EXERCISE INSTRUCTIONS -> Could you return every record below exactly as it is written?

EXTRACTED MATERIAL ->
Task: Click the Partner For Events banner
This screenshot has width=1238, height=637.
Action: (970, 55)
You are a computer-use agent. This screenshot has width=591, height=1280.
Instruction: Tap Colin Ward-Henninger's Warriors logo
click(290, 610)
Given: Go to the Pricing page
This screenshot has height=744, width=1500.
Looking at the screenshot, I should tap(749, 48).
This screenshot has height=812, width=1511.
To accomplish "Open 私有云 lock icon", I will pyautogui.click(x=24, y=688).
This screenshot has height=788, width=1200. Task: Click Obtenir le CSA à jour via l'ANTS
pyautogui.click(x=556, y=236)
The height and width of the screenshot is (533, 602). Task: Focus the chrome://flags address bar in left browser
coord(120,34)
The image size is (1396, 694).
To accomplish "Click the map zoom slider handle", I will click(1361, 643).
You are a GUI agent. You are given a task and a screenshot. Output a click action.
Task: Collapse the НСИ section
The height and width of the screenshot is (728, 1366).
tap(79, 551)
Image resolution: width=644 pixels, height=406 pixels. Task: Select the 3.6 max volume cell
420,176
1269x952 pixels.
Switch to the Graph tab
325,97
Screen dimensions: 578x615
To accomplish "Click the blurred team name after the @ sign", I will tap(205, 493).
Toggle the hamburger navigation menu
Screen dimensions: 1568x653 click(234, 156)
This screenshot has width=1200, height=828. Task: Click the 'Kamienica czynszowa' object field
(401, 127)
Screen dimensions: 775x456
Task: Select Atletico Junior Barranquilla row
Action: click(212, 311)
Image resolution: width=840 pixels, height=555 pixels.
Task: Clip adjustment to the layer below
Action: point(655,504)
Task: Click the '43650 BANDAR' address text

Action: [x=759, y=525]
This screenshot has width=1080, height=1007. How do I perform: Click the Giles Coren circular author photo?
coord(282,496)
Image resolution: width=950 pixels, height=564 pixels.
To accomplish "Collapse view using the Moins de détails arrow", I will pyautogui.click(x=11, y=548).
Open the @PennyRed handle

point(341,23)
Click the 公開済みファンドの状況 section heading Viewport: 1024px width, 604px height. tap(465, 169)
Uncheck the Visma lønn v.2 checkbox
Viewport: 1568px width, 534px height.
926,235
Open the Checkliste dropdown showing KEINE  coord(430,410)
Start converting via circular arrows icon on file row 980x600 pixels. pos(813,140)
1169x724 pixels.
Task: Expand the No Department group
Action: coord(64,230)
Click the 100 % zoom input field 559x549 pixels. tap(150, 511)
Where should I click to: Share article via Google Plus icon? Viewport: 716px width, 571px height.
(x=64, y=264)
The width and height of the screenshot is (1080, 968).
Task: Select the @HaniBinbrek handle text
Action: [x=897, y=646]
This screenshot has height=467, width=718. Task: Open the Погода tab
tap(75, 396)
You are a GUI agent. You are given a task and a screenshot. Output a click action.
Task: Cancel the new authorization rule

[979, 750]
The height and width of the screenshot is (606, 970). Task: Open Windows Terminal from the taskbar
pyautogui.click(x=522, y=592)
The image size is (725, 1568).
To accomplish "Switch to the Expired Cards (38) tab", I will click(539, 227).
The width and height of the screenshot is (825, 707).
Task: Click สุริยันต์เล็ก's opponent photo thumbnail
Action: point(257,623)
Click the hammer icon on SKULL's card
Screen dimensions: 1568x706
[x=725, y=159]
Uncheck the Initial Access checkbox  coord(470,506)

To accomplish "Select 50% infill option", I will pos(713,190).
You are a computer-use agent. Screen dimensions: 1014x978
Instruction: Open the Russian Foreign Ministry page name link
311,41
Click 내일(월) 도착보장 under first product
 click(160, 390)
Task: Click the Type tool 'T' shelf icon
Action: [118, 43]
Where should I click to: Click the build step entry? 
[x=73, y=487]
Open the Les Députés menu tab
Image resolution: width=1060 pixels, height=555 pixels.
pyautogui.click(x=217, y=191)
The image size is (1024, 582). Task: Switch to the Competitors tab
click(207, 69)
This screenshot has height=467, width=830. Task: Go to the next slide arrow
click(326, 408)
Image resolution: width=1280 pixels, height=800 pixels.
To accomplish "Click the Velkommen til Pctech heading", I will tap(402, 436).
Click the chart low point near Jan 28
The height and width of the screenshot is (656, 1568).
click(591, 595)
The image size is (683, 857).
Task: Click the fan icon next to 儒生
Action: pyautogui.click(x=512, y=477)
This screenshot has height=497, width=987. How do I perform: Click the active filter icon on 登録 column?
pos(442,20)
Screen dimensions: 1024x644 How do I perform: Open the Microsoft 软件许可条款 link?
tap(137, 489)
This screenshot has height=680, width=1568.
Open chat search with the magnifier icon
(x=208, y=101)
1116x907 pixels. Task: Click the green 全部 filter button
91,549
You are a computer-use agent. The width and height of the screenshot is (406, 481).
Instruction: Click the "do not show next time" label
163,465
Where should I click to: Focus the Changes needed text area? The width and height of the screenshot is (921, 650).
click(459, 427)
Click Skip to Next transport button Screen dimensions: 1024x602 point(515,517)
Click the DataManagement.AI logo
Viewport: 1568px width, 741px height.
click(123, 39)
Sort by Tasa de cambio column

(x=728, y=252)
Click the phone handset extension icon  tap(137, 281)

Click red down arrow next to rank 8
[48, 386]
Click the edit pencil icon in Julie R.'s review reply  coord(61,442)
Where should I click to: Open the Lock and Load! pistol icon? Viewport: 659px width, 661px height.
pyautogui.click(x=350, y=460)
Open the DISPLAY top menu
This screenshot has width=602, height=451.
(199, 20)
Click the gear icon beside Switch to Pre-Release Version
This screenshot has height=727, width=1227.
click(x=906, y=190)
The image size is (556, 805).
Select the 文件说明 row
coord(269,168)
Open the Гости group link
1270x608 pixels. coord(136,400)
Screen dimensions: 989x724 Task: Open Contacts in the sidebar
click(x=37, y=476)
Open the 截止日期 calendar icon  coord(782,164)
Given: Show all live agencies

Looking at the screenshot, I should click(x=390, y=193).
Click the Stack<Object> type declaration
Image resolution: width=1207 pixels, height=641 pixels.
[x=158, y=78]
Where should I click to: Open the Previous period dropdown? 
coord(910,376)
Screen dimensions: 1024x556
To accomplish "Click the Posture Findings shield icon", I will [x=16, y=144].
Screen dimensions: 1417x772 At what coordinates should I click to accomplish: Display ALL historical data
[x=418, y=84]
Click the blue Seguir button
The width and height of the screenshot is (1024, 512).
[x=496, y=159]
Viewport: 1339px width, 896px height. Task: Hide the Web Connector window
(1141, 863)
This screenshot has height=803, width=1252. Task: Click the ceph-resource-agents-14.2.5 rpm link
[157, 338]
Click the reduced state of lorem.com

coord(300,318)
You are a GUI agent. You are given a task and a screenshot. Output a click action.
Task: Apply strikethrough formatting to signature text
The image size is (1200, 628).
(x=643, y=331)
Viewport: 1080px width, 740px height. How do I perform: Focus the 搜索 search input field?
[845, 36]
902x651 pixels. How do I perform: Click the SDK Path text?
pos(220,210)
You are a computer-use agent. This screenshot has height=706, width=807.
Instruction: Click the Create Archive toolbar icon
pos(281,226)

ANSWER ->
Task: Click the Partner For Events banner
This screenshot has width=1238, height=637.
Action: (970, 55)
You are a computer-use agent. This screenshot has width=591, height=1280.
Instruction: Tap Colin Ward-Henninger's Warriors logo
click(290, 610)
Given: Go to the Pricing page
This screenshot has height=744, width=1500.
Looking at the screenshot, I should tap(749, 48).
This screenshot has height=812, width=1511.
To accomplish "Open 私有云 lock icon", I will pyautogui.click(x=24, y=688).
This screenshot has height=788, width=1200. Task: Click Obtenir le CSA à jour via l'ANTS
pyautogui.click(x=556, y=236)
The height and width of the screenshot is (533, 602). Task: Focus the chrome://flags address bar in left browser
coord(120,34)
The image size is (1396, 694).
To accomplish "Click the map zoom slider handle", I will click(1361, 643).
You are a GUI agent. You are given a task and a screenshot. Output a click action.
Task: Collapse the НСИ section
The height and width of the screenshot is (728, 1366).
tap(79, 551)
Image resolution: width=644 pixels, height=406 pixels. Task: Select the 3.6 max volume cell
420,176
1269x952 pixels.
Switch to the Graph tab
325,97
Screen dimensions: 578x615
To accomplish "Click the blurred team name after the @ sign", I will tap(205, 493).
Toggle the hamburger navigation menu
Screen dimensions: 1568x653 click(234, 156)
This screenshot has width=1200, height=828. Task: Click the 'Kamienica czynszowa' object field
(401, 127)
Screen dimensions: 775x456
Task: Select Atletico Junior Barranquilla row
Action: click(212, 311)
Image resolution: width=840 pixels, height=555 pixels.
Task: Clip adjustment to the layer below
Action: point(655,504)
Task: Click the '43650 BANDAR' address text

Action: [x=759, y=525]
This screenshot has width=1080, height=1007. How do I perform: Click the Giles Coren circular author photo?
coord(282,496)
Image resolution: width=950 pixels, height=564 pixels.
To accomplish "Collapse view using the Moins de détails arrow", I will pyautogui.click(x=11, y=548).
Open the @PennyRed handle

point(341,23)
Click the 公開済みファンドの状況 section heading Viewport: 1024px width, 604px height. tap(465, 169)
Uncheck the Visma lønn v.2 checkbox
Viewport: 1568px width, 534px height.
926,235
Open the Checkliste dropdown showing KEINE  coord(430,410)
Start converting via circular arrows icon on file row 980x600 pixels. pos(813,140)
1169x724 pixels.
Task: Expand the No Department group
Action: coord(64,230)
Click the 100 % zoom input field 559x549 pixels. tap(150, 511)
Where should I click to: Share article via Google Plus icon? Viewport: 716px width, 571px height.
(x=64, y=264)
The width and height of the screenshot is (1080, 968).
Task: Select the @HaniBinbrek handle text
Action: [x=897, y=646]
This screenshot has height=467, width=718. Task: Open the Погода tab
tap(75, 396)
You are a GUI agent. You are given a task and a screenshot. Output a click action.
Task: Cancel the new authorization rule

[979, 750]
The height and width of the screenshot is (606, 970). Task: Open Windows Terminal from the taskbar
pyautogui.click(x=522, y=592)
The image size is (725, 1568).
To accomplish "Switch to the Expired Cards (38) tab", I will click(539, 227).
The width and height of the screenshot is (825, 707).
Task: Click สุริยันต์เล็ก's opponent photo thumbnail
Action: point(257,623)
Click the hammer icon on SKULL's card
Screen dimensions: 1568x706
[x=725, y=159]
Uncheck the Initial Access checkbox  coord(470,506)

To accomplish "Select 50% infill option", I will pos(713,190).
You are a computer-use agent. Screen dimensions: 1014x978
Instruction: Open the Russian Foreign Ministry page name link
311,41
Click 내일(월) 도착보장 under first product
 click(160, 390)
Task: Click the Type tool 'T' shelf icon
Action: [118, 43]
Where should I click to: Click the build step entry? 
[x=73, y=487]
Open the Les Députés menu tab
Image resolution: width=1060 pixels, height=555 pixels.
pyautogui.click(x=217, y=191)
The image size is (1024, 582). Task: Switch to the Competitors tab
click(207, 69)
This screenshot has height=467, width=830. Task: Go to the next slide arrow
click(326, 408)
Image resolution: width=1280 pixels, height=800 pixels.
To accomplish "Click the Velkommen til Pctech heading", I will tap(402, 436).
Click the chart low point near Jan 28
The height and width of the screenshot is (656, 1568).
click(591, 595)
The image size is (683, 857).
Task: Click the fan icon next to 儒生
Action: pyautogui.click(x=512, y=477)
This screenshot has height=497, width=987. How do I perform: Click the active filter icon on 登録 column?
pos(442,20)
Screen dimensions: 1024x644 How do I perform: Open the Microsoft 软件许可条款 link?
tap(137, 489)
This screenshot has height=680, width=1568.
Open chat search with the magnifier icon
(x=208, y=101)
1116x907 pixels. Task: Click the green 全部 filter button
91,549
You are a computer-use agent. The width and height of the screenshot is (406, 481).
Instruction: Click the "do not show next time" label
163,465
Where should I click to: Focus the Changes needed text area? The width and height of the screenshot is (921, 650).
click(459, 427)
Click Skip to Next transport button Screen dimensions: 1024x602 point(515,517)
Click the DataManagement.AI logo
Viewport: 1568px width, 741px height.
click(123, 39)
Sort by Tasa de cambio column

(x=728, y=252)
Click the phone handset extension icon  tap(137, 281)

Click red down arrow next to rank 8
[48, 386]
Click the edit pencil icon in Julie R.'s review reply  coord(61,442)
Where should I click to: Open the Lock and Load! pistol icon? Viewport: 659px width, 661px height.
pyautogui.click(x=350, y=460)
Open the DISPLAY top menu
This screenshot has width=602, height=451.
(199, 20)
Click the gear icon beside Switch to Pre-Release Version
This screenshot has height=727, width=1227.
click(x=906, y=190)
The image size is (556, 805).
Select the 文件说明 row
coord(269,168)
Open the Гости group link
1270x608 pixels. coord(136,400)
Screen dimensions: 989x724 Task: Open Contacts in the sidebar
click(x=37, y=476)
Open the 截止日期 calendar icon  coord(782,164)
Given: Show all live agencies

Looking at the screenshot, I should click(x=390, y=193).
Click the Stack<Object> type declaration
Image resolution: width=1207 pixels, height=641 pixels.
[x=158, y=78]
Where should I click to: Open the Previous period dropdown? 
coord(910,376)
Screen dimensions: 1024x556
To accomplish "Click the Posture Findings shield icon", I will [x=16, y=144].
Screen dimensions: 1417x772 At what coordinates should I click to accomplish: Display ALL historical data
[x=418, y=84]
Click the blue Seguir button
The width and height of the screenshot is (1024, 512).
[x=496, y=159]
Viewport: 1339px width, 896px height. Task: Hide the Web Connector window
(1141, 863)
This screenshot has height=803, width=1252. Task: Click the ceph-resource-agents-14.2.5 rpm link
[157, 338]
Click the reduced state of lorem.com

coord(300,318)
You are a GUI agent. You are given a task and a screenshot. Output a click action.
Task: Apply strikethrough formatting to signature text
The image size is (1200, 628).
(x=643, y=331)
Viewport: 1080px width, 740px height. How do I perform: Focus the 搜索 search input field?
[845, 36]
902x651 pixels. How do I perform: Click the SDK Path text?
pos(220,210)
You are a computer-use agent. This screenshot has height=706, width=807.
Instruction: Click the Create Archive toolbar icon
pos(281,226)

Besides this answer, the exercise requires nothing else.